## [TASK INSTRUCTIONS]
When you reach the line containing "Click the Create New Folder icon" in the records below, set it down exactly, together with every later line through the end, but not the pictures.

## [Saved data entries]
┌──
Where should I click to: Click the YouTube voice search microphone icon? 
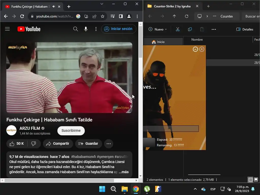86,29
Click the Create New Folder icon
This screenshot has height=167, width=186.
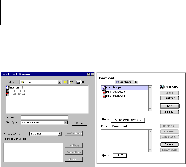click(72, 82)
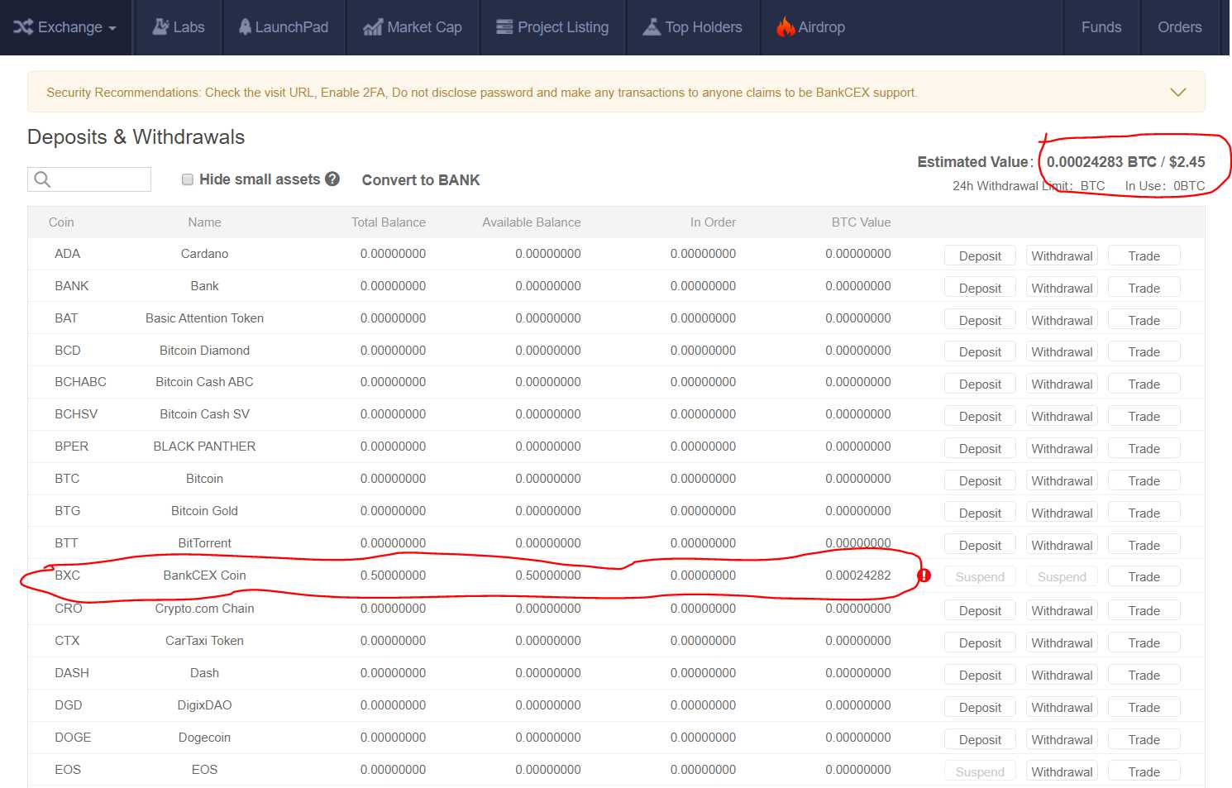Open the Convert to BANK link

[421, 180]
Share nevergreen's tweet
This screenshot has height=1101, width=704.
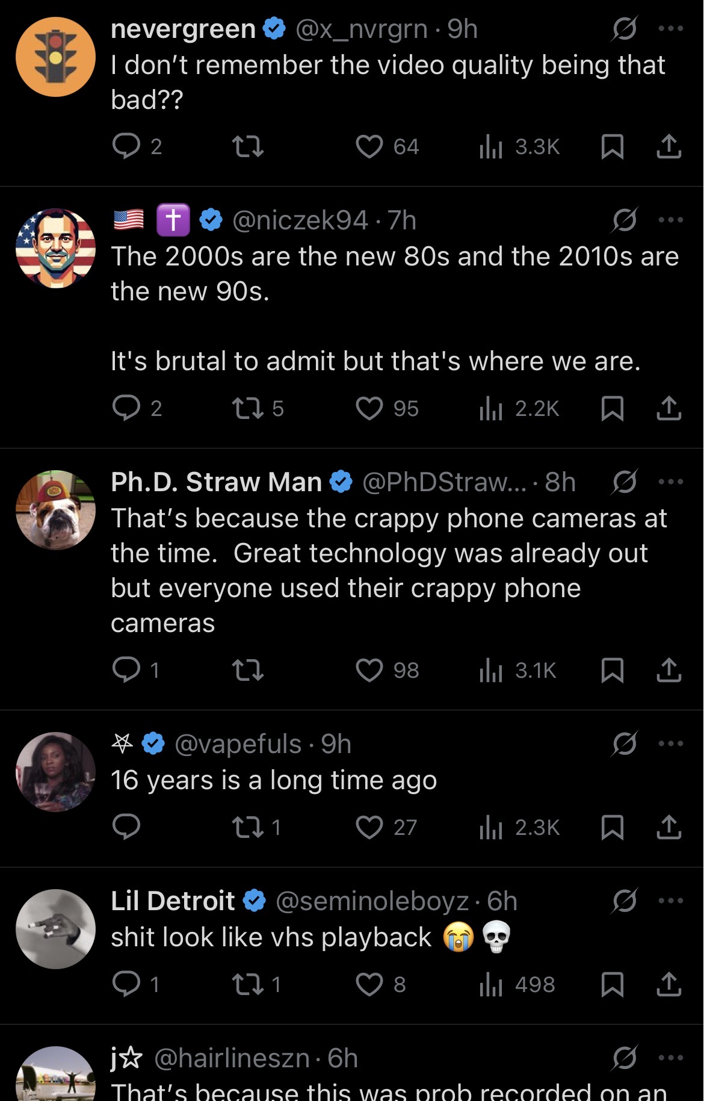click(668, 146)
└──
## [EXERCISE RESULT]
Click the Create New Folder icon
This screenshot has height=167, width=186.
click(72, 82)
Open the Convert to BANK link

[421, 180]
Share nevergreen's tweet
This screenshot has height=1101, width=704.
click(668, 146)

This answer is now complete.